[DATA SHOWN]

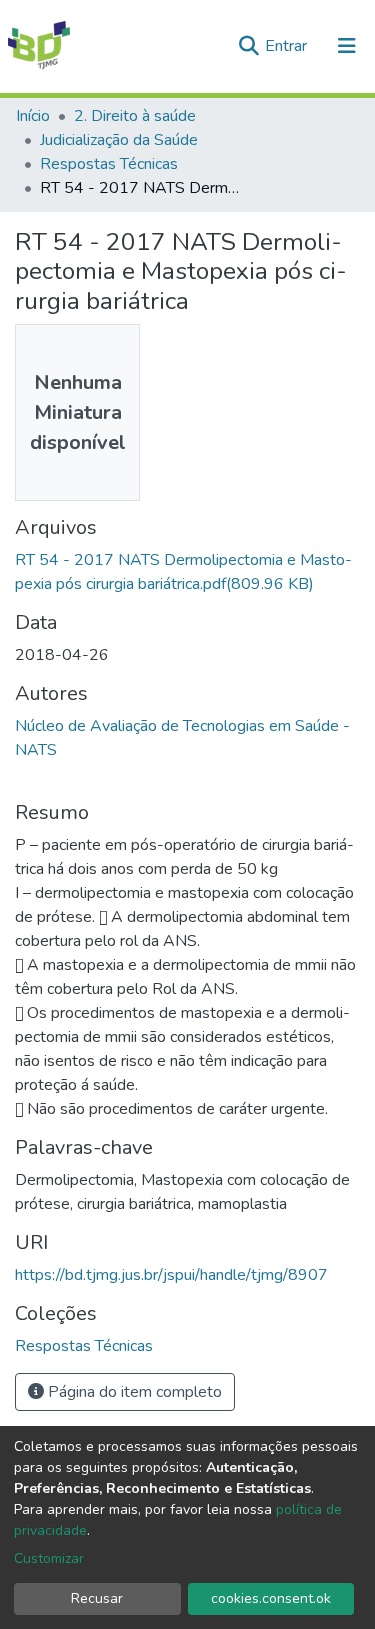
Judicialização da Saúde (119, 140)
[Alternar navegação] (347, 46)
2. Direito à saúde (135, 116)
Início (33, 116)
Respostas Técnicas (109, 164)
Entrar (288, 46)
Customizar (49, 1558)
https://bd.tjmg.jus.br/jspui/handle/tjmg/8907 (171, 1275)
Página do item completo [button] (133, 1392)
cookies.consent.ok (271, 1598)
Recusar (97, 1598)
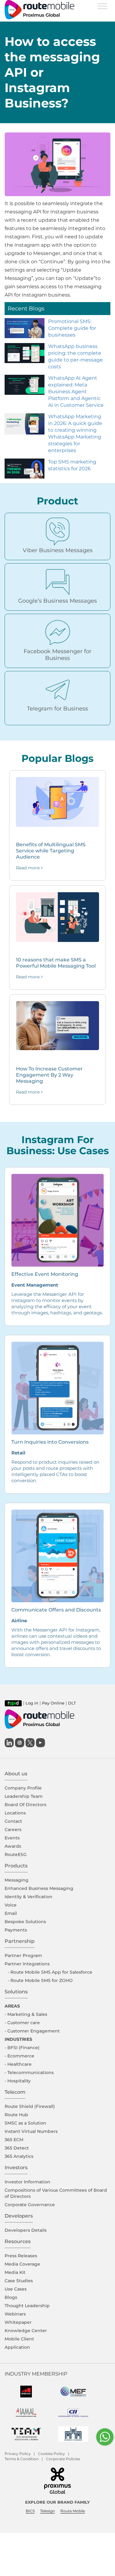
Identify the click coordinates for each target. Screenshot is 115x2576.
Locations (15, 1813)
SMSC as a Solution (25, 2123)
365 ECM (14, 2139)
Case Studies (19, 2280)
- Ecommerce (19, 2056)
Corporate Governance (30, 2204)
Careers (13, 1829)
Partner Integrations (27, 1964)
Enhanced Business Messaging (39, 1888)
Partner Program (23, 1955)
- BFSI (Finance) (22, 2047)
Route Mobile (72, 2511)
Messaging (17, 1880)
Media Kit (15, 2272)
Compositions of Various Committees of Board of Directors (56, 2193)
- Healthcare (18, 2064)
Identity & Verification (28, 1896)
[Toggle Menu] (102, 6)
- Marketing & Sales (26, 2014)
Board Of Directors (25, 1804)
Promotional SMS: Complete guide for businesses (72, 328)
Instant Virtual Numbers (31, 2131)
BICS (30, 2511)
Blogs (11, 2297)
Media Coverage (22, 2264)
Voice (11, 1905)
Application (17, 2347)
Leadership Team (24, 1796)
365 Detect (17, 2148)
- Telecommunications (29, 2072)
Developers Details (26, 2230)
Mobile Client (19, 2339)
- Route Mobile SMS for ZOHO (40, 1980)
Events (12, 1838)
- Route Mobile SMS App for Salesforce (50, 1972)
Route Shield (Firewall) (30, 2106)
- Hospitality (18, 2081)
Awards (13, 1846)
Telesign (47, 2511)
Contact (13, 1821)
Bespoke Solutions (25, 1921)
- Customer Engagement (32, 2031)
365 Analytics (19, 2156)
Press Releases (21, 2256)
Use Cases (16, 2289)
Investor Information (27, 2182)
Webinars (15, 2314)
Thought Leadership (27, 2305)
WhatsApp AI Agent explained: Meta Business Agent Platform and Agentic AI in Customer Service (76, 391)
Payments (16, 1930)
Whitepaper (18, 2322)
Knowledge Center (26, 2330)
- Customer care (22, 2022)
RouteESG (16, 1854)
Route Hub (16, 2114)
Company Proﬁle (23, 1788)
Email (11, 1913)
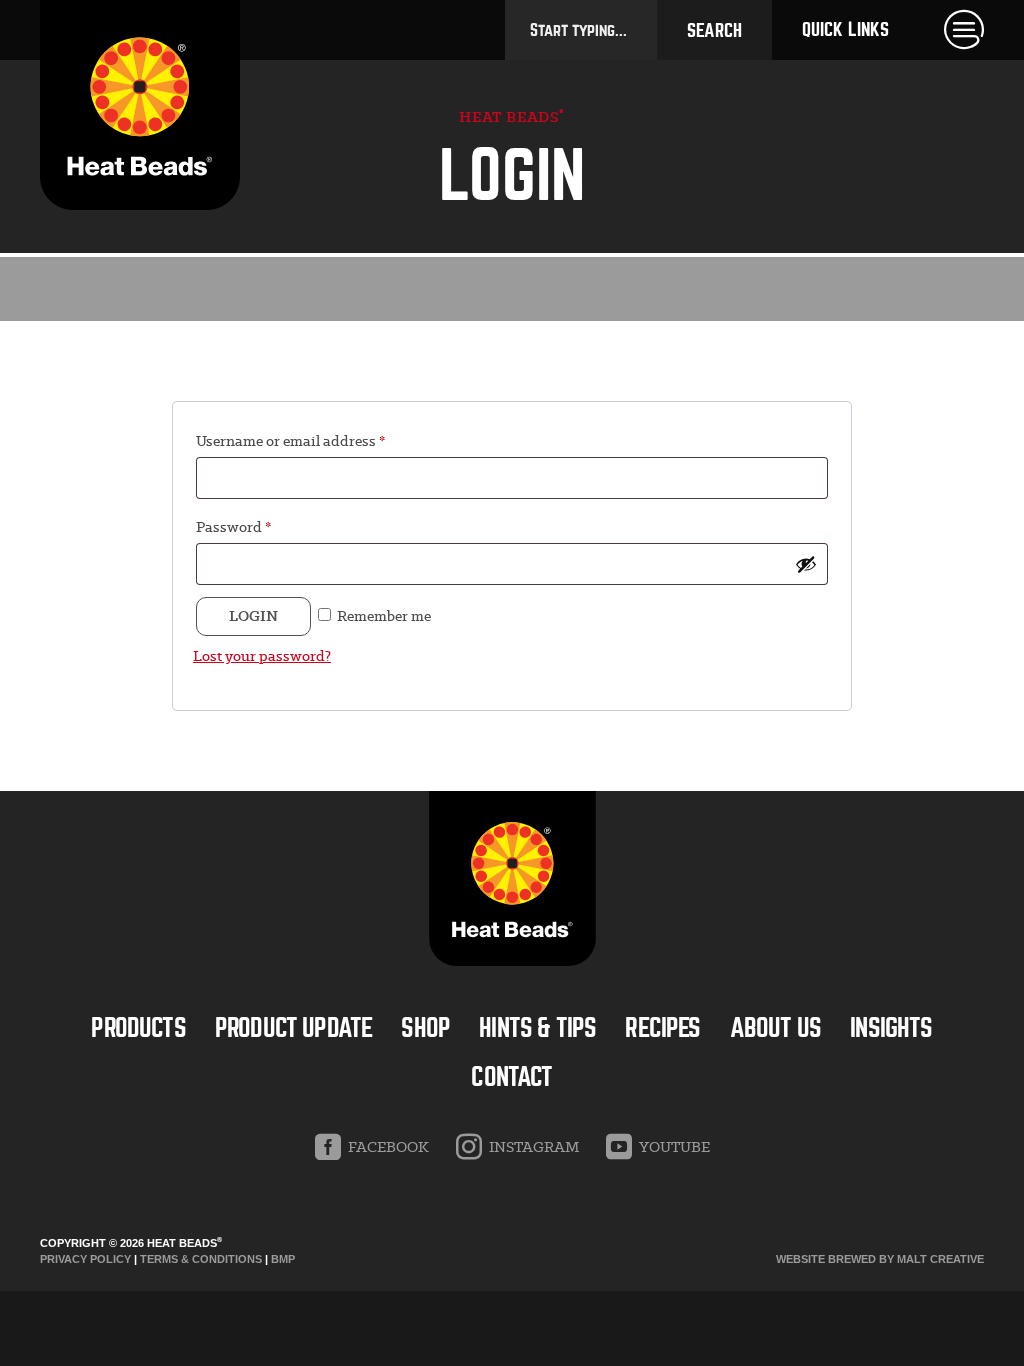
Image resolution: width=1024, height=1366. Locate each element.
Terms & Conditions (201, 1259)
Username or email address (290, 441)
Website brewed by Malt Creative (880, 1259)
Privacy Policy (85, 1259)
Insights (891, 1028)
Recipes (662, 1028)
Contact (511, 1077)
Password (233, 527)
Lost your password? (262, 656)
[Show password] (806, 564)
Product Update (293, 1028)
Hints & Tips (537, 1028)
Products (138, 1028)
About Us (775, 1028)
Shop (425, 1028)
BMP (283, 1259)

[/DATA SHOWN]

WHAT YOU WILL DO>
Provide the lines again, unchanged, from where the data above begins through the line containing "Recipes (662, 1028)", both ends included, omitting pictures and adding nothing.

OUTPUT BELOW>
Judicialização da Saúde (119, 140)
[Alternar navegação] (347, 46)
2. Direito à saúde (135, 116)
Início (33, 116)
Respostas Técnicas (109, 164)
Entrar (288, 46)
Customizar (49, 1558)
https://bd.tjmg.jus.br/jspui/handle/tjmg/8907 (171, 1275)
Página do item completo [button] (133, 1392)
cookies.consent.ok (271, 1598)
Recusar (97, 1598)
Identify the click coordinates for each target. Screenshot is 115x2576.
Locations (15, 1813)
SMSC as a Solution (25, 2123)
365 ECM (14, 2139)
Case Studies (19, 2280)
- Ecommerce (19, 2056)
Corporate Governance (30, 2204)
Careers (13, 1829)
Partner Integrations (27, 1964)
Enhanced Business Messaging (39, 1888)
Partner Program (23, 1955)
- BFSI (Finance) (22, 2047)
Route Mobile (72, 2511)
Messaging (17, 1880)
Media Kit (15, 2272)
Compositions of Various Committees of Board of Directors (56, 2193)
- Healthcare (18, 2064)
Identity & Verification (28, 1896)
[Toggle Menu] (102, 6)
- Marketing & Sales (26, 2014)
Board Of Directors (25, 1804)
Promotional SMS: Complete guide for businesses (72, 328)
Instant Virtual Numbers (31, 2131)
BICS (30, 2511)
Blogs (11, 2297)
Media Coverage (22, 2264)
Voice (11, 1905)
Application (17, 2347)
Leadership Team (24, 1796)
365 Detect (17, 2148)
- Telecommunications (29, 2072)
Developers Details (26, 2230)
Mobile Client (19, 2339)
- Route Mobile SMS for ZOHO (40, 1980)
Events (12, 1838)
- Route Mobile SMS App for Salesforce (50, 1972)
Route Shield (Firewall) (30, 2106)
- Hospitality (18, 2081)
Awards (13, 1846)
Telesign (47, 2511)
Contact (13, 1821)
Bespoke Solutions (25, 1921)
- Customer Engagement (32, 2031)
365 Analytics (19, 2156)
Press Releases (21, 2256)
Use Cases (16, 2289)
Investor Information (27, 2182)
Webinars (15, 2314)
Thought Leadership (27, 2305)
WhatsApp AI Agent explained: Meta Business Agent Platform and Agentic AI in Customer Service (76, 391)
Payments (16, 1930)
Whitepaper (18, 2322)
Knowledge Center (26, 2330)
- Customer care (22, 2022)
RouteESG (16, 1854)
Route Hub (16, 2114)
Company Proﬁle (23, 1788)
Email (11, 1913)
Image resolution: width=1024, height=1366. Locate each element.
Terms & Conditions (201, 1259)
Username or email address (290, 441)
Website brewed by Malt Creative (880, 1259)
Privacy Policy (85, 1259)
Insights (891, 1028)
Recipes (662, 1028)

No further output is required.